Got some reaction on Sunday's Editor's Desk column about my conversation with Ernie Dollar re the Chapel Hill Museum ("Does Chapel Hill care about its history?)
One reader thought it was particularly strong. That surprised me since all I said was that spending $16 million on a bigger library and not $49,000 on the museum didn't seem to make any sense. I was going for a thought piece that got at the broader issues Ernie was depressed about, which is that Chapel Hill is a hard place to sell history.
Today a reader e-mailed this comment:
I read your article on the Chapel Hill Museum which I found interesting. I must admit, although I have heard of the Museum and know where it is located, I have never visited it and most of the people I know have never even heard of it.
I think it is fine if the Museum continues, even with town dollars, but I can't help but think, at the same time, of the human needs that go unseen and unheard of and unfunded in our community.
The reader, Marywinne Sherwood is on the board of the Boys & Girls Clubs of Eastern Piedmont-Orange County Club. She says the group has hired a director, will open its first club in Siler City on Wednesday, June 30, and is working toward opening a club in the Pine Knolls community of Chapel Hill. I pointed her to last Wednesday's story about the local Juneteenth celebration that reported on the Boys and Girls club effort here and asked her to keep in touch.

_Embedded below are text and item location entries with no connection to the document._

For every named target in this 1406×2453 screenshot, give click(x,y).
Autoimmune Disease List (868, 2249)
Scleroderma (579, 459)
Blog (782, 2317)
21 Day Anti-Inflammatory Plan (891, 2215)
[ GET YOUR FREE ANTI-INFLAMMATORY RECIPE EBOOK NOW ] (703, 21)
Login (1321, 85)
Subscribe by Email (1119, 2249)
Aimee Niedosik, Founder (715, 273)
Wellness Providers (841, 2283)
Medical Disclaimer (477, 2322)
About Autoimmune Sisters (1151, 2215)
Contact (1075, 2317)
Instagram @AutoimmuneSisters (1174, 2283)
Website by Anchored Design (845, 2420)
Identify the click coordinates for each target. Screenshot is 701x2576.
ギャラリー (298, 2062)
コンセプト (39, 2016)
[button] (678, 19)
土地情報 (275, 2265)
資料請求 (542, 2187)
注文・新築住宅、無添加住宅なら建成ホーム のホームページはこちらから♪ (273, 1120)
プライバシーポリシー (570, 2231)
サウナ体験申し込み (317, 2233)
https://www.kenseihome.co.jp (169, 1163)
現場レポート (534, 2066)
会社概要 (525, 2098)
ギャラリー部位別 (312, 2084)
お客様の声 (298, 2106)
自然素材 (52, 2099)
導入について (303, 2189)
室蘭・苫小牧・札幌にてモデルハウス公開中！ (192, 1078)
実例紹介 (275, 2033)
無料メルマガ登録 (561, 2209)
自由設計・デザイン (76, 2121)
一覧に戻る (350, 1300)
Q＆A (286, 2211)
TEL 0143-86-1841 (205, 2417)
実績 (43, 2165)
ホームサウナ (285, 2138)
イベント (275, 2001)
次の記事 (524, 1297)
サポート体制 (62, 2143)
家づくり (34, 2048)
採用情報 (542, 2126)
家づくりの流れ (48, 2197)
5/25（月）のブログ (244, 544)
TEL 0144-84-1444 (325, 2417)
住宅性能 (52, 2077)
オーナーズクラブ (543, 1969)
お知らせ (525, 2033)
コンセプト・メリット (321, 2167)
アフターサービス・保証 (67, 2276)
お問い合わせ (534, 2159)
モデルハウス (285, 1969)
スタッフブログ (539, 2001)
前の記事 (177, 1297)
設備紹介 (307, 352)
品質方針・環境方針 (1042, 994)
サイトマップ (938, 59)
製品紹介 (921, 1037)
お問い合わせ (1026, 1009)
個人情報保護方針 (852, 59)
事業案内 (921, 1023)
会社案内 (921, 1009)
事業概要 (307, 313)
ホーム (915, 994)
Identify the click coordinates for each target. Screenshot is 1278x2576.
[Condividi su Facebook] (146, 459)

To be fair to the town, I asked staff writer Dave Hart and staff writer Jesse James DeConto if in their reporting on the museum they had understood the museum was to be absorbed into town government some day. Town Manager Roger Stancil said he could find nothing in writing to that effect. Neither Dave, Jesse nor I remember that from our various stories in the museum over the years either. Not to say that's not the case; just that none of us remembers it.